Kristen Pierce-Sherrod, CEO of the beloved Chicago chain Harold’s Chicken, has died, according to an announcement shared by family and company franchises on social media Wednesday.
“The family extends their sincere gratitude for the outpouring of prayers and condolences,” the announcement read.
How and when Pierce-Sherrod died was not immediately clear.
Harold’s Chicken was founded on Chicago’s South Side in 1950 by Pierce-Sherrod’s father, the late Harold Pierce. The restaurant that started it all, then called H&H, specialized in dumplings and chicken feet.
“When he started, it was the whole chicken,” Pierce-Sherrod told the Tribune in 2019.
Seventy years later, the venture has expanded to dozens of franchises nationwide.

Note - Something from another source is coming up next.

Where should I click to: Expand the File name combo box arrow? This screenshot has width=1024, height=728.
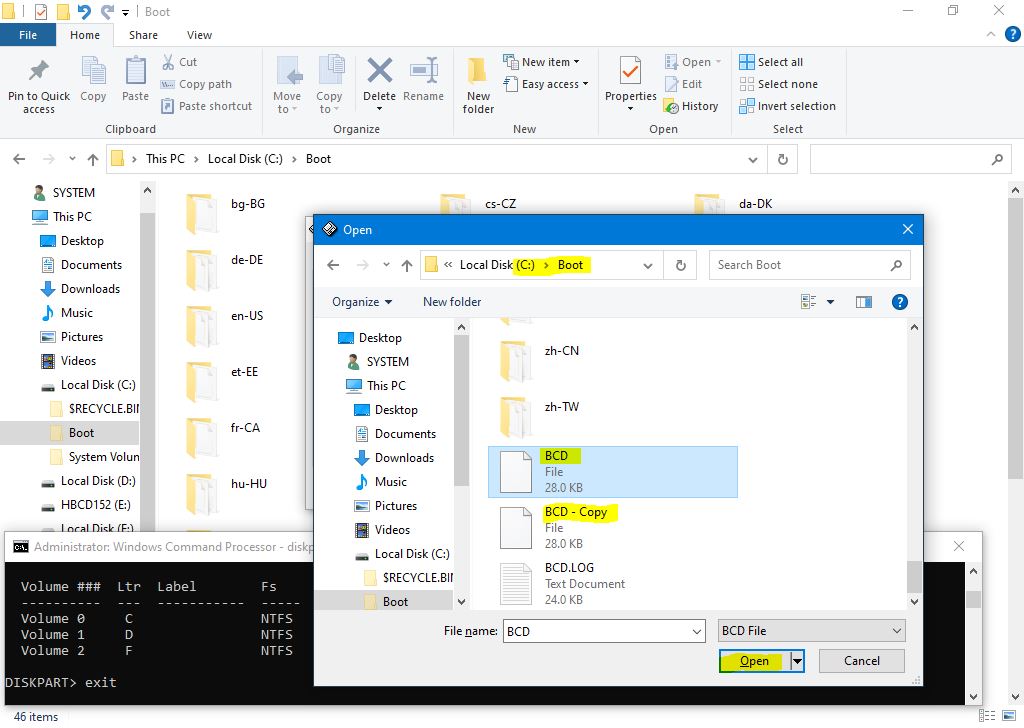point(697,631)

Pierce-Sherrod’s father, who went on to become the city’s chicken king, was born in Alabama and already owned a family business — a grocery store — with her grandfather before moving to Chicago.“He would tell stories about how the preacher would come to the house on Sundays and eat up all the chicken,” Pierce-Sherrod remembered six years ago. “He said then, when I get older, I’m going to have my own chicken place and I’m going to be able to eat as much chicken as I want.”
It was her mother, the late Willa Pierce, who played a major role in the fried chicken business expanding beyond Chicago.
With the news of Pierce-Sherrod’s death, condolences have started to pour out on social media.
“Gone too soon, rest in peace Kristen,” The Wieners Circle posted to X Wednesday night. “Our condolences go out to the Pierce family and to everyone at Harold’s Chicken, a 70 year old Chicago institution.”
Southwest Side Ald. Raymond Lopez also took to X to address Pierce-Sherrod’s death.
“Another icon has been called home,” he wrote. “I had the honor of meeting Kristen when we opened a new Harold’s Chicken in Chicago Lawn. May her and her family legacy live on in all of Chicagoans.”